In the text about the album Dance Naked, transcribe the passage that starts at the words "Dance Naked was re-mastered" and stops after the words "album of 1994.".

__Document passage__.
• • •
Studio album by John Mellencamp
- Released: June 21, 1994
- Recorded: October 1993 – February 1994
- Studios: Belmont Mall (Belmont, Indiana)
- Genre: Rock
- Length: 29:07 (original edition); 32:26 (2005 remastered expanded edition);
- Label: Mercury
- Producers: John Mellencamp; Mike Wanchic;

John Mellencamp chronology
| Human Wheels (1993) | Dance Naked (1994) | Mr. Happy Go Lucky (1996) |

= Dance Naked =

Dance Naked is the thirteenth studio album by American singer-songwriter John Mellencamp released on June 21, 1994. The album was released in response to the record company's accusations that Mellencamp's previous album, Human Wheels, didn't "fit the format." Mellencamp was irritated with this remark, feeling that none of his albums ever fit the format. As a result, he wrote several purposely radio-friendly songs and recorded them within the span of 14 days at his Belmont Mall recording studio in Belmont, Indiana, intending to show the lack of effort required to produce the type of album they were asking for. It is also the shortest of Mellencamp's albums, clocking in at just 29 minutes.

Although Mellencamp claims that Dance Naked was merely an easy output to give the record company what they wanted, the album was still well received and earned a Platinum certification by the RIAA. The most notable accomplishment was the largely successful single "Wild Night", a cover of the 1971 song by Van Morrison. The song featured Me'shell Ndegeocello on a duet with Mellencamp as well as the prominent bass lead. The single reached No. 3 on the Billboard Hot 100 and charted at No. 1 on the Adult Contemporary List for 8 weeks.

The album itself reached No. 13 on the Billboard 200 and produced several music videos: two versions for "Wild Night," another for the title track "Dance Naked," and unreleased videos for "L.U.V." and "Another Sunny Day 12/25."

Dance Naked was re-mastered and re-released on July 19, 2005, along with three other Mellencamp albums. The re-mastered edition includes an acoustic version of "Wild Night" as a bonus track.

Spin Magazine named Dance Naked the 20th best album of 1994.
• • •
__Dataset extract__.
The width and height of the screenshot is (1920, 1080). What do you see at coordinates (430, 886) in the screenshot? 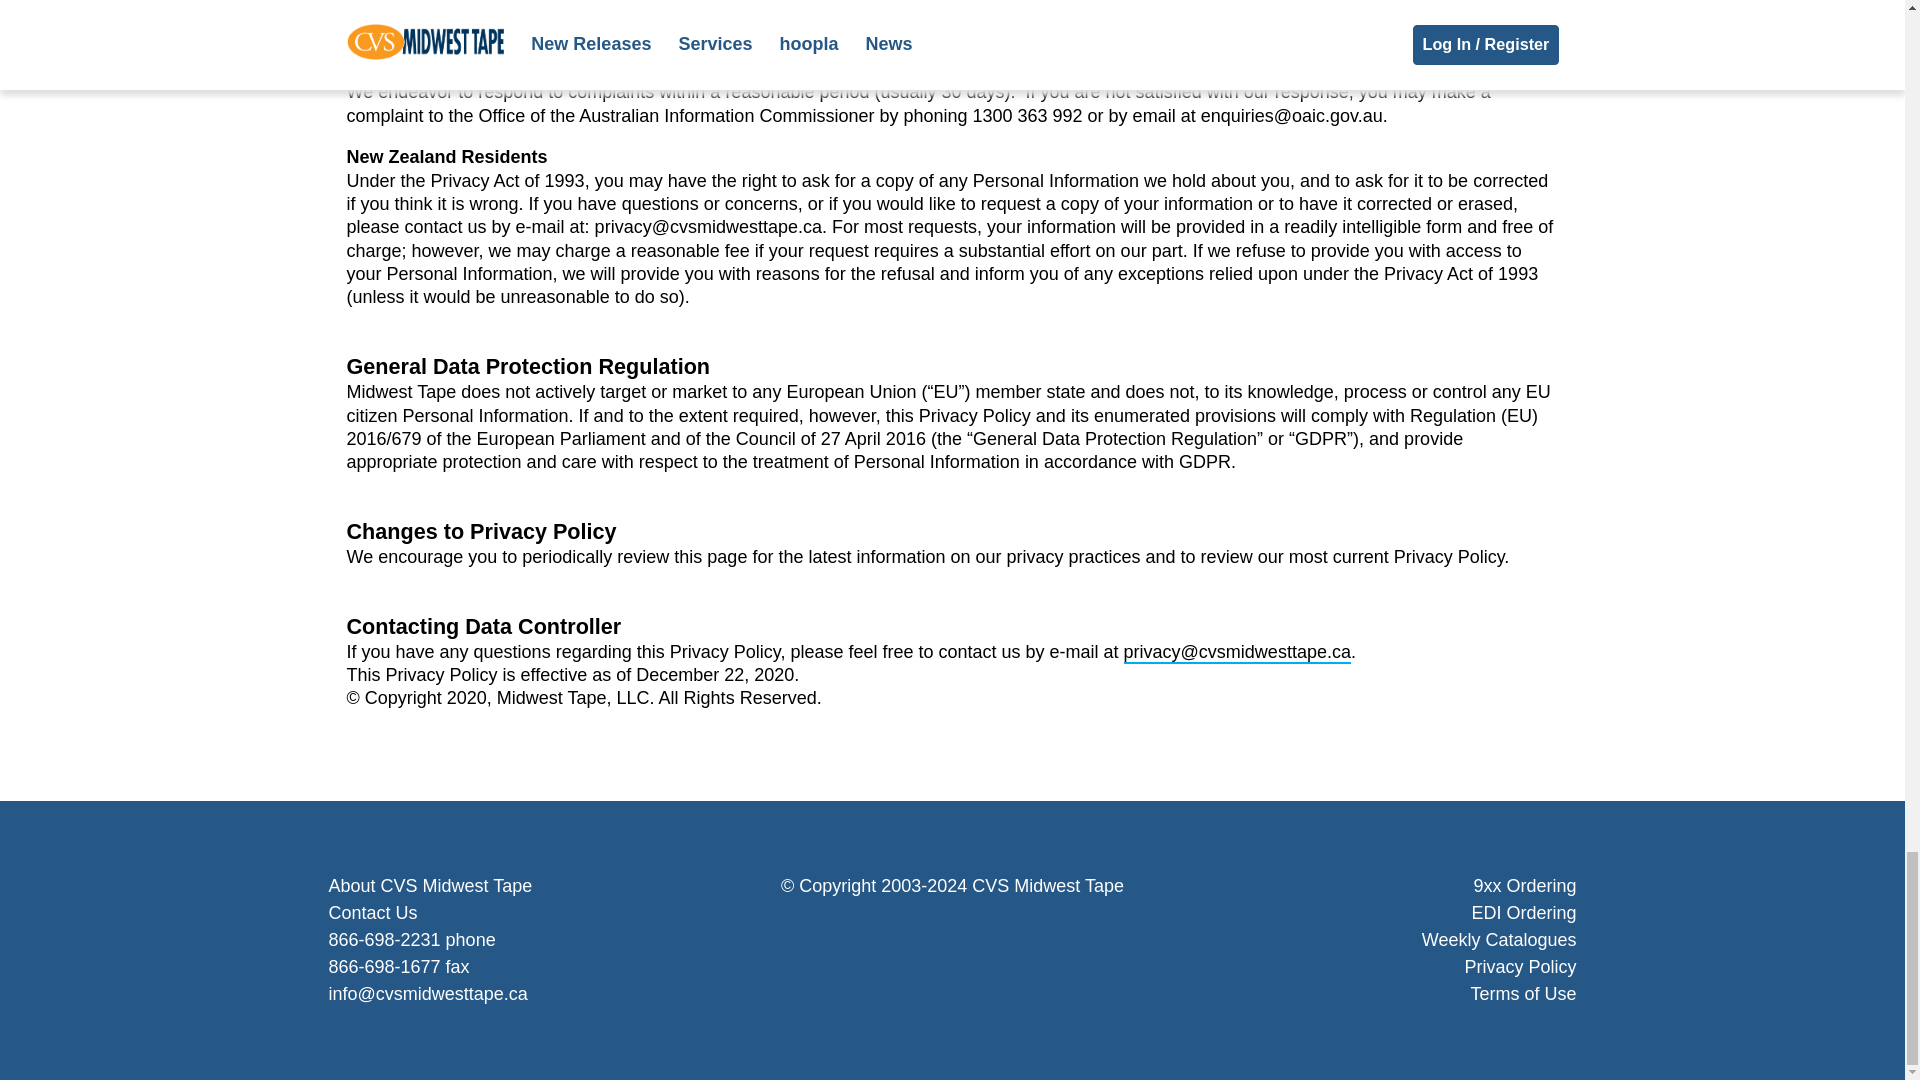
• • •
__Exercise answer__.
Dance Naked was re-mastered and re-released on July 19, 2005, along with three other Mellencamp albums. The re-mastered edition includes an acoustic version of "Wild Night" as a bonus track.

Spin Magazine named Dance Naked the 20th best album of 1994.